**Stated problem A:**
Please print the part of the text on the 2002 FESPIC Games that begins at the words "The 2002 FESPIC Games, officially" and stops after the words "of the games.", copying it word for word.

The 2002 FESPIC Games, officially known as the 8th FESPIC Games, was an Asia-Pacific disabled multi-sport event held in Busan, South Korea from 26 October to 1 November 2002, 12 days after the 2002 Asian Games. It was one of the two FESPIC Games to have held at the same host city as the Asian Games, the other being the 1999 FESPIC Games in Bangkok, Thailand.

It was the first time South Korea hosted the games as it is the seventh FESPIC organisation member to host the FESPIC games after Japan, Australia, Hong Kong, Indonesia, China, Thailand. Around 2,199 athletes from 40 nations competed at the games which featured 17 sports. The games was opened by the Prime Minister of South Korea, Kim Suk-soo at the Busan Asiad Stadium.

Development and preparation
The Busan Fespic Games Organising Committee (BUFOC) was formed to oversee the staging of the games.

Venues
The 8th FESPIC Games had 16 venues for the games, 14 in Busan and 2 in South Gyeongsang.

Symbols

The logo of the 2002 FESPIC Games is a traditional Korean design image which resembles both a wave, the symbol of the host city, Busan, an adynamic 'Tae-geuk' mark, and a sportsman racing with a torch. It symbolizes the integration of the Asia-Pacific region through the interaction in sports and the determination of the disabled people to overcome the barriers. The sporty emblem in typical Korean colours and smooth brush strokes represents the desire for a society where those with disabilities and those without live together in harmony.

**Given records:**
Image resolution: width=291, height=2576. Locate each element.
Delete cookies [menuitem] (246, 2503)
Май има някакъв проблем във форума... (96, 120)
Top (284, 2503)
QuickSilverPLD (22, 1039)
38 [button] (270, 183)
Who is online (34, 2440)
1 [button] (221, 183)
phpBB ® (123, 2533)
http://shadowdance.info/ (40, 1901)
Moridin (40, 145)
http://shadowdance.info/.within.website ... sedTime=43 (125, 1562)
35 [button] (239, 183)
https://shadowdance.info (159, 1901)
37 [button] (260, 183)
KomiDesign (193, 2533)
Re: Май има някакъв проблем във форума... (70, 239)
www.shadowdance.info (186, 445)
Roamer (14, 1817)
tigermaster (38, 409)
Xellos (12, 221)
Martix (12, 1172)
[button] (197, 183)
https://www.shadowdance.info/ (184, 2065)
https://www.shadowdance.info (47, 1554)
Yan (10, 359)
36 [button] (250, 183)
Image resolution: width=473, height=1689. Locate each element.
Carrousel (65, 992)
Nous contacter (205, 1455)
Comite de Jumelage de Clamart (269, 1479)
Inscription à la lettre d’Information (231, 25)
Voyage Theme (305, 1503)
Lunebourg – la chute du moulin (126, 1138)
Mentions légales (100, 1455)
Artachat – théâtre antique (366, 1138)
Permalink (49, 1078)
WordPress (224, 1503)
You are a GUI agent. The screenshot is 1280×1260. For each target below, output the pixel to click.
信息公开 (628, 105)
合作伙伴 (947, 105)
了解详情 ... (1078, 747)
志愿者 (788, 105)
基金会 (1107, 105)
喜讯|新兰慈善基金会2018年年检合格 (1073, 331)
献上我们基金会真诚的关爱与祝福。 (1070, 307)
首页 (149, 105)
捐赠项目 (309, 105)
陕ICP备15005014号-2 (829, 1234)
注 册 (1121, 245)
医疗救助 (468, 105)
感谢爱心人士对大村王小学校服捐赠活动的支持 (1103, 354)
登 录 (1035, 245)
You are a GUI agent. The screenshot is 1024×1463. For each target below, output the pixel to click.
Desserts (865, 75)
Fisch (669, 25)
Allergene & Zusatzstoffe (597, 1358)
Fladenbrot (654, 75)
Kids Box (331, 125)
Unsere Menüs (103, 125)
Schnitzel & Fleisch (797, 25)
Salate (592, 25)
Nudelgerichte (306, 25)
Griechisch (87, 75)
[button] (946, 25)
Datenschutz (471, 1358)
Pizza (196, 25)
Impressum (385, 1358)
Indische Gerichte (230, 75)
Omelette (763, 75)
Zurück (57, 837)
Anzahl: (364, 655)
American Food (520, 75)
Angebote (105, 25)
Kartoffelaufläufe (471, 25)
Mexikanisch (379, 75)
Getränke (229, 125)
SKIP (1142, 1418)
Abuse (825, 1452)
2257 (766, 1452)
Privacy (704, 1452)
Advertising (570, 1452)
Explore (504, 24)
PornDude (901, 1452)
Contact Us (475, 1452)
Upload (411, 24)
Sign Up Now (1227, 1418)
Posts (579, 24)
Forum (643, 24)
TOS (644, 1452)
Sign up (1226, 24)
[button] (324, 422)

**Stated problem B:**
Output the lines of the records unchanged, starting at the line that has "Impressum (385, 1358)" and ending after the final line of the records.

**Task output A:**
The 2002 FESPIC Games, officially known as the 8th FESPIC Games, was an Asia-Pacific disabled multi-sport event held in Busan, South Korea from 26 October to 1 November 2002, 12 days after the 2002 Asian Games. It was one of the two FESPIC Games to have held at the same host city as the Asian Games, the other being the 1999 FESPIC Games in Bangkok, Thailand.

It was the first time South Korea hosted the games as it is the seventh FESPIC organisation member to host the FESPIC games after Japan, Australia, Hong Kong, Indonesia, China, Thailand. Around 2,199 athletes from 40 nations competed at the games which featured 17 sports. The games was opened by the Prime Minister of South Korea, Kim Suk-soo at the Busan Asiad Stadium.

Development and preparation
The Busan Fespic Games Organising Committee (BUFOC) was formed to oversee the staging of the games.

**Task output B:**
Impressum (385, 1358)
Indische Gerichte (230, 75)
Omelette (763, 75)
Zurück (57, 837)
Anzahl: (364, 655)
American Food (520, 75)
Angebote (105, 25)
Kartoffelaufläufe (471, 25)
Mexikanisch (379, 75)
Getränke (229, 125)
SKIP (1142, 1418)
Abuse (825, 1452)
2257 (766, 1452)
Privacy (704, 1452)
Advertising (570, 1452)
Explore (504, 24)
PornDude (901, 1452)
Contact Us (475, 1452)
Upload (411, 24)
Sign Up Now (1227, 1418)
Posts (579, 24)
Forum (643, 24)
TOS (644, 1452)
Sign up (1226, 24)
[button] (324, 422)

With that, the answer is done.